Ontogenic changes in hematopoietic hierarchy determine pediatric specificity and disease phenotype in fusion oncogene-driven myeloid leukemia - scRNAseq - 2

Paediatric cancers present specific genetic alterations, however the principles underlying their differences to adult cancers are yet unclear. Poor prognosis paediatric myeloid leukaemia fusion oncogenes represent clinically-relevant models to investigate age-specific tumorigenesis. Here, we established an inducible murine model to show that the ETO2-GLIS2 fusion induces both megakaryoblastic and myeloid leukaemia in a cellular and developmental stage-dependent manner, reproducing different age and phenotype associations observed in patients.

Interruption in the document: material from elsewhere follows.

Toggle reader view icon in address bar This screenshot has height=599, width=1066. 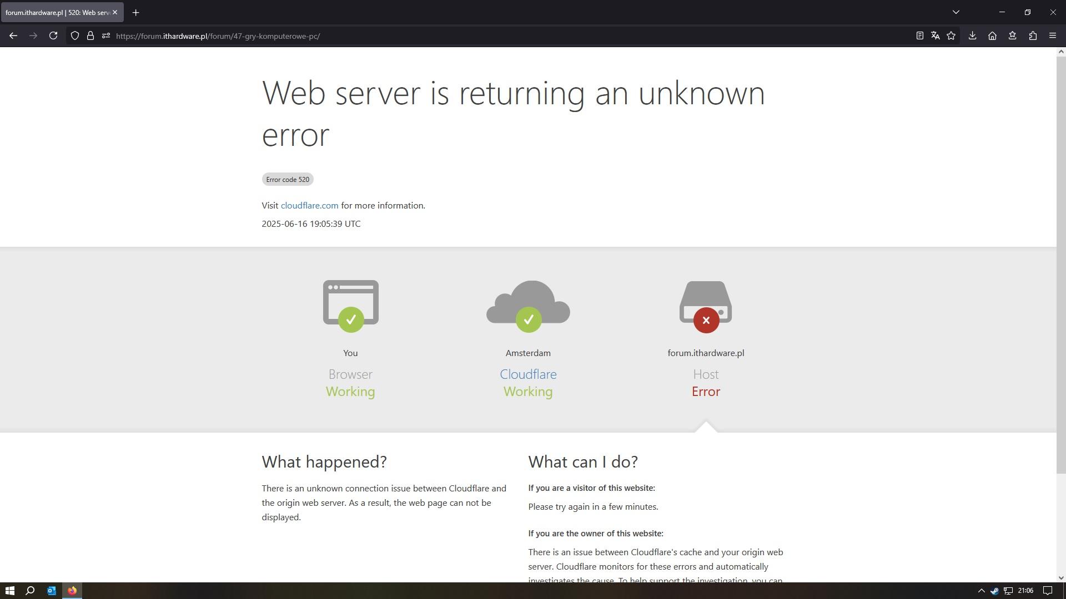919,36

The aggressive megakaryoblastic leukemia phenotype developed from haematopoietic stem cells and was associated with massive rewiring of master transcription factors activities (e.g. ERG, GATA and CEBPA). Switching off ETO2-GLIS2 expression in transformed cells restored some long-term haematopoietic stem cell potential. In contrast, targeting downstream progenitors was required for the myeloid phenotype. These data demonstrate that the promiscuity between HSC and megakaryocytic states and the ontogenic changes in the cellular architecture of the hematopoietic tissue controls paediatric and phenotype specificities in myeloid leukaemia.